We’ve finally reached part III of woznation chicken – chicken stock! For this post I will go through how to make the stock using the leftover carcass of the woznation chicken from part I and part II. Alternatively, I have also made stock using chicken backs or turkey necks (we have a butcher down the street who practically throws these things away so I can get lots of poultry flavor without all the work of roasting the chicken and carving it up). Making stock is pretty easy no matter what you use, I’ll talk you through it.
So we have our chicken from woznation chicken part II
I pick as much meat off the bone and then place the bones into a large stock pot.
Oh yeah, I also saved all the juices from the roasting pan and put that in there, too. Thats what those dark juices are. Yummmm:
So then I take off all the skin from my cut-up chicken and add it to the pot. We’re not big skin eaters around here – so we just add that flavor to the stock.
Since we also dont eat the chicken right when its made, I go ahead and peel the chicken meat from the legs/thighs and save all the meat for future meals and/or ‘snacking chicken’ for the week. And then throw the bones into the stock pot.
Boom. White meat and dark meat. All ready for the week. And now all the bones are in the stock pot.
[Now, if I hadnt roasted a chicken and instead had raw chicken backs or turkey necks instead, I would put a little olive oil in the bottom of the stock pot and brown the backs or necks a bit (Dont worry about them being all the way cooked – they will boil for the next 4 hours). After they had a bit of color (i.e. flavor) I would continue with the stock in the following manner.]
So now I get some veggies and seasonings ready to throw in to add extra flavor.
I use about 4 ribs of celery, 4 carrots, an onion, 3 cloves of garlic, salt, whole peppercorns, and bay leaf. I run a wet towel over the carrots and celery to get off any extra dirt and then rough chop them.
Then I quarter the onion, skin-on and all! And smash about 3-4 garlic cloves.
Then I throw the veggies in the pot and add about a tablespoon each of salt and peppercorns and then 2-3 bay leaves.
Fill the pot up with water (approximately 3 ‘where else?’ glasses full…96 ounces total?).
Bring everything up to a boil and then reduce down to a low simmer. Simmer for 4-5 hours. If you are losing water too quickly, you can always add more water but you dont want to dilute your stock too much. Just make sure your simmer is very low. You can stir the pot occasionally if you’re around, but I’ve also let this go while Ive been out running errands. It doesnt need a babysitter. After 4-5 hours you will have pretty much sucked out all the flavor from the chicken and vegetables.

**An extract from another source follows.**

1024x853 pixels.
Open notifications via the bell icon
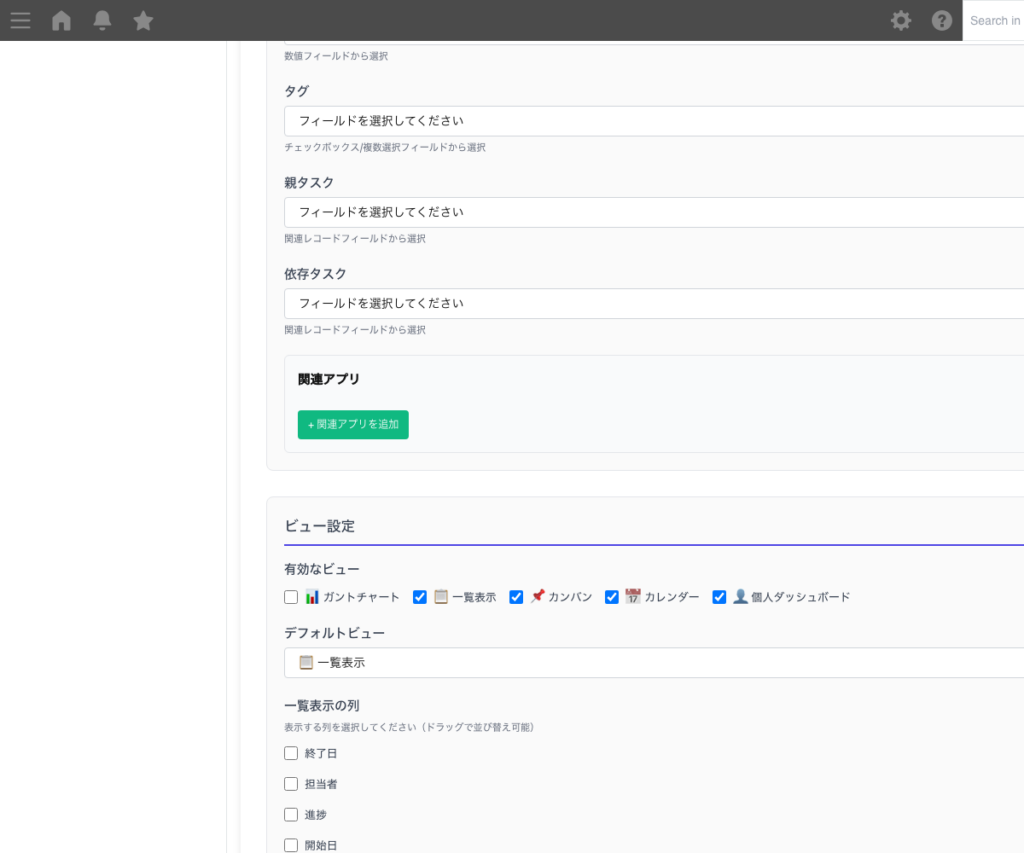[x=101, y=20]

And now you have some liquid gold! All you need to do it strain out the bones and veggies! I usually use a bit of cheese cloth in my strainer as well to catch as much of the grit as possible, but I was out this time.
All the fat in the chicken stock rises to the top and will solidify in the fridge overnight. You can just take a spoon and scoop off the layer of fat and throw it away the next day. Now you are all ready to make some homemade soup, risotto, shepards pie, or anything else you want!